В отделе нас очень хотели помирить. Гена Жаворонков потащил его ко мне на день рождения, но он и там себя вел так, будто меня вовсе нет. Я передала гостей подруге, стремительно стянула шубу с вешалки и умчалась к Учителю, который только накануне меня провожал, и целовать ему себя я не позволила. Тут же он и сам удивился: «Ух, как быстро мы оказались в постели». К Юрке он ревновал всю нашу совместную жизнь. И зря. Каждая моя любовь – первая и настоящая. Просто с изначальной горчинкой какой-то, ибо я с детства почему-то знала, что так сильно, как мне необходимо, меня никто не полюбит.

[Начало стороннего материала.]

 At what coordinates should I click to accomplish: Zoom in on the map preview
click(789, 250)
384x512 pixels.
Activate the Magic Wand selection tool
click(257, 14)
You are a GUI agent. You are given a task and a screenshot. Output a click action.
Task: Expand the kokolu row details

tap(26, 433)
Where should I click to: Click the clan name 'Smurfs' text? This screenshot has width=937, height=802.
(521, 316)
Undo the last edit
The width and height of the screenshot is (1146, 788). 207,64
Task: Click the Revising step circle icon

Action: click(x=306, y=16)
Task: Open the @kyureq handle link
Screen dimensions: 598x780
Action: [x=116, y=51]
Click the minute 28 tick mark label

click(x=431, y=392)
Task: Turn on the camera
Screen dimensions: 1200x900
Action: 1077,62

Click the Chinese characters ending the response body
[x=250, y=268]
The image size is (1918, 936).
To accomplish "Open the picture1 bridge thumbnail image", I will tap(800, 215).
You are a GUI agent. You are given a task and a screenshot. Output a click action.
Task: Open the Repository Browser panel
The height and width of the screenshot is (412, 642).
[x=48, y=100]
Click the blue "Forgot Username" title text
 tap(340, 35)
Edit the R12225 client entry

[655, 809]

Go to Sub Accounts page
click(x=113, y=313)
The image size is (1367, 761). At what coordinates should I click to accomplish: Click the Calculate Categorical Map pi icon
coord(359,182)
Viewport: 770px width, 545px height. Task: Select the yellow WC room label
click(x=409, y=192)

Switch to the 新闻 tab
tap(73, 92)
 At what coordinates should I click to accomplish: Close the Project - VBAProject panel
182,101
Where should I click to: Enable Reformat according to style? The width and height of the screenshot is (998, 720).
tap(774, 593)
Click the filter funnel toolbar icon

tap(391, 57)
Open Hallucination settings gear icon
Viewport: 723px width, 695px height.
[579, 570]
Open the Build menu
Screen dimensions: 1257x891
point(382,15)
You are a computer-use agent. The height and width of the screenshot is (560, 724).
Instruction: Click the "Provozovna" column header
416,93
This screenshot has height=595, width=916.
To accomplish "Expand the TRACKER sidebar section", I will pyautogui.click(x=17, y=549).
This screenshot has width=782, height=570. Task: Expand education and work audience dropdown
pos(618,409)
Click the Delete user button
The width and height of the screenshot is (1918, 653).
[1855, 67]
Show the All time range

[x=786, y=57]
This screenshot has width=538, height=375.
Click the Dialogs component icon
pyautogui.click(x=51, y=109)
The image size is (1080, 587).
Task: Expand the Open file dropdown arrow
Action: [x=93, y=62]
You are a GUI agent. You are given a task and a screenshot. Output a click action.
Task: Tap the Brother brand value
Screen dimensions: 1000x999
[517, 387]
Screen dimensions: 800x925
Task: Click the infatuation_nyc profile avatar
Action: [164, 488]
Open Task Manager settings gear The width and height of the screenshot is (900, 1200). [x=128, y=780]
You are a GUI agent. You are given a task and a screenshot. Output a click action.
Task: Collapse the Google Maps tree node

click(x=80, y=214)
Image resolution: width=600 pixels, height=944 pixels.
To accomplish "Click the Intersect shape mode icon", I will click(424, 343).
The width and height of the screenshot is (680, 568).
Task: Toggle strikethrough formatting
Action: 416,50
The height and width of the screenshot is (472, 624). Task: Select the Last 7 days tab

Один только Гарри, которого нет.
Просто мне с детства втемяшилось, что любовь – непременно с первого взгляда, и сразу под венец, и радостное ожидание ребенка. Мне это казалось очень естественным. Но мои избранники явно не спешили в загс, перспектива отцовства их не радовала, тут бы мне и уходить, но я каждый раз решала остаться и влюбить избранника так, чтобы он забыл все страхи. К загсу все так и было. Я и сама надеялась, что все у нас получится. Но, видимо, я не могла внутри себя простить очередному мужу его изначально «несказочное» поведение. А может, моя любовь была неглубока...
Главное – наступала минута, когда я жестко говорила себе: «Опять не тот». Что значило: надо продолжать поиски. Вот и сижу теперь без семьи, без детей, в болоте депрессии, лишь фотография «несбыточного» – на столе. Петр Положевец, мой друг и главный редактор «Учительской газеты», спросил у меня, тот ли это, к кому я стремилась всю жизнь? Я твердо ответила: «Да». Но в депрессии я и этого не знаю. Знаю только, что искать я больше не буду, что жизнь без Юрки кажется мне сплошным туманом, а жизнь с Юркой – висением над пропастью.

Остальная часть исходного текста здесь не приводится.